# Cooking Pheasants



## Richs63Corvair (Apr 6, 2004)

I have a pheasant thawing out now give me some ideas on how to cook it. Thanks Guys...............Rich


----------



## gstrick27 (Apr 14, 2004)

ok the first thing you want to do is brine the bird so it doesnt dry out, this is easy to do just fill a bowl or pan with water, add a 1/4 cup of canning/ pickeling salt and 1/2 cup of sugar then add the bird. put this in the fridge for at least 4 hrs, i prefer overnight. then preheat oven to 300-325. rub the bird inside and out with salt, pepper, butter flakes, and poultry seasoning. quarter an onion and place 2-3 pcs inside the bird, i also stuff with sage stuffing. then stuff the skin around the breast with several pats of butter. bake covered for 2-21/2 hrs in oven basting with melted butter every 15 min. i also uncover the bird for the last 30min to brown the skin. i know this seems like a lot of work, but its worth it the bird will not dry out as pheasants tend to do.

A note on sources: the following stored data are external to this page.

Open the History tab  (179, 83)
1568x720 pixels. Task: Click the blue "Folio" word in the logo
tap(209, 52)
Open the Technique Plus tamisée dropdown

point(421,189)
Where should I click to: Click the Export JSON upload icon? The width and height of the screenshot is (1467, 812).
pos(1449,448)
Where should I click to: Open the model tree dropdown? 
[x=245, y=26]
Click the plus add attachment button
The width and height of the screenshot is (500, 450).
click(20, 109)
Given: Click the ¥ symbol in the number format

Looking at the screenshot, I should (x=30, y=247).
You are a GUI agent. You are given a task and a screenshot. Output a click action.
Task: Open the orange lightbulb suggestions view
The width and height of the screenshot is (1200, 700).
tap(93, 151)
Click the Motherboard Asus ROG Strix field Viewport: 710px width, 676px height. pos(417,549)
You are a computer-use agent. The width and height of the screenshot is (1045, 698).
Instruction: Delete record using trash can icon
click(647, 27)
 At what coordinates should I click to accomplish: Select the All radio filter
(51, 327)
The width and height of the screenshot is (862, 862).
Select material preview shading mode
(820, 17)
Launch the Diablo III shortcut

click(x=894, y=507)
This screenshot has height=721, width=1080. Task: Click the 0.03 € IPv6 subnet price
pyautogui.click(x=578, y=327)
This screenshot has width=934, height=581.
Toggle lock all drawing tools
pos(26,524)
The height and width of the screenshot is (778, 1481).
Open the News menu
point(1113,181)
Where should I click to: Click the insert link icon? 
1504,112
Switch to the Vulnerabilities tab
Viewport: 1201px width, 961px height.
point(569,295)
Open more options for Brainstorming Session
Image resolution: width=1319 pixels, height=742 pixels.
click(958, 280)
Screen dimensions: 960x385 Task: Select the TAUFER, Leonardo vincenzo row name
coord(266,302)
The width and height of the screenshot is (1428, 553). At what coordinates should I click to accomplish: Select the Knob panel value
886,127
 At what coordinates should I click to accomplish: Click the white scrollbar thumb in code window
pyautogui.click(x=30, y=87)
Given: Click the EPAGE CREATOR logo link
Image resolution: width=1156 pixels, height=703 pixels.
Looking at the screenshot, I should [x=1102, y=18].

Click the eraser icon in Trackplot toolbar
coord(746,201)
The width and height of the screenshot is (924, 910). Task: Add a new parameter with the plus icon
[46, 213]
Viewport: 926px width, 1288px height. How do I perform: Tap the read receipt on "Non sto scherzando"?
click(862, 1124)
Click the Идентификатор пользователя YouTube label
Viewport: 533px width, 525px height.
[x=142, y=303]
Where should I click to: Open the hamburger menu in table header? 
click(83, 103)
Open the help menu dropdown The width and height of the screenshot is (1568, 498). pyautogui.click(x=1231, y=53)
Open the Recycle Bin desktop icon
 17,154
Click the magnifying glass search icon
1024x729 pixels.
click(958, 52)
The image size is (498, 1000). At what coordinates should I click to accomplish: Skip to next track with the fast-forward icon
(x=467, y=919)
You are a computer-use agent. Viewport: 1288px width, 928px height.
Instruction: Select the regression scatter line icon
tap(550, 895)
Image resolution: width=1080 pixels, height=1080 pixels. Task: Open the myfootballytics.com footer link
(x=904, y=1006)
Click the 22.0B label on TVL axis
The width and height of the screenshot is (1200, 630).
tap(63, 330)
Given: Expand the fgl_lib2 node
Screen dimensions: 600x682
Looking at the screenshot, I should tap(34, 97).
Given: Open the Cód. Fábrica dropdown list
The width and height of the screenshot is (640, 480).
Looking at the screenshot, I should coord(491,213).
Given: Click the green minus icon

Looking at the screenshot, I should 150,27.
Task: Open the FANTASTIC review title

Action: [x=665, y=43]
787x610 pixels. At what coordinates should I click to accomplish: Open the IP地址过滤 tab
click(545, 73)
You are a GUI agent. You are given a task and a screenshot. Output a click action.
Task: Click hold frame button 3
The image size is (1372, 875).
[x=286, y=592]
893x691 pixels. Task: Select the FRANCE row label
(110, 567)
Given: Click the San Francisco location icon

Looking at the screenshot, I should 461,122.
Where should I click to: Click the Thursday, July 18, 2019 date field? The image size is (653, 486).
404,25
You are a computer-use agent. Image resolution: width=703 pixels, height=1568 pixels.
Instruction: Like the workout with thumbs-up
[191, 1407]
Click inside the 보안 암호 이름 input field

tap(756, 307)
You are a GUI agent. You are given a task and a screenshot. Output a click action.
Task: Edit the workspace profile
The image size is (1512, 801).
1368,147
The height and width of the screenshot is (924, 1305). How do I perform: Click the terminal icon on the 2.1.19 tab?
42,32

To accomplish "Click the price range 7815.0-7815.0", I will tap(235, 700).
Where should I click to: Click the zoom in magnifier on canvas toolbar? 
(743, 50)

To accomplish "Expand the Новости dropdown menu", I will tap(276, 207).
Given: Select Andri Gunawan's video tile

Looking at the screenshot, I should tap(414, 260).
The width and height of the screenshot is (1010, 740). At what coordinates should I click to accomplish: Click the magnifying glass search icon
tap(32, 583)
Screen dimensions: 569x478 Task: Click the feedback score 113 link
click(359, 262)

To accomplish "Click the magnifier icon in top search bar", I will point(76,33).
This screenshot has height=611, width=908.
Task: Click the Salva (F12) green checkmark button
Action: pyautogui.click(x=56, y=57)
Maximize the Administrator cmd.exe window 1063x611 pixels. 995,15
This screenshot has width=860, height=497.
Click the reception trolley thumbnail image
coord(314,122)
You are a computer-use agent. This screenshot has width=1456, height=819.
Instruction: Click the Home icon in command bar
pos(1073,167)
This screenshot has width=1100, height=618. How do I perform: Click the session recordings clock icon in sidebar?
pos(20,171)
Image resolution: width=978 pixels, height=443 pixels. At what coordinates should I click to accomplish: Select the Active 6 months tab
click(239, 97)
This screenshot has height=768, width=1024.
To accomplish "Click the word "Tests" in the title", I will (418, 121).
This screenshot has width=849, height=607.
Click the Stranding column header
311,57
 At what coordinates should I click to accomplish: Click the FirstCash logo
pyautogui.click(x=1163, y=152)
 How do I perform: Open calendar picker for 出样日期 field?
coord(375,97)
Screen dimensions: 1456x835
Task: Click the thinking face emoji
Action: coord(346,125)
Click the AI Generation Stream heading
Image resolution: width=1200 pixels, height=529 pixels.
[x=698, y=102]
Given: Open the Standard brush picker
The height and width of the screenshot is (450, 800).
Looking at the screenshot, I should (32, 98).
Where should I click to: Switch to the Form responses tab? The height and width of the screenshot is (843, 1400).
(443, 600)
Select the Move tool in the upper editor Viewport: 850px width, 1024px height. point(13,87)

you can also cook in a crock pot with chicken broth, low heat, until meat falls off of bone easily and make homemade noodles for some excellent pheasant and noodles.

enjoy


----------



## Shortdrift (Apr 5, 2004)

I use a roaster that the bird will just fit into. Grease the bottom of the roaster, Place the bird breast down, pour on your favorite cream of (something) soup and put in a preheated oven at 350 degrees. As soon as the thighs start to feel cooked, (pierce with a sharp fork) turn breast side up. Be sure to baste regularly. Remove when the breast is not quite cooked through (pierce) and let it finish cooking at the table. Simple and good.


----------



## Buzzman (May 1, 2004)

you'll never taste anything better!


----------



## Hetfieldinn (May 17, 2004)

I always lay a few strips of bacon over the bird while baking. This keeps it from drying out (as pheasants do), and it bastes the bird while cooking so you don't have to.


----------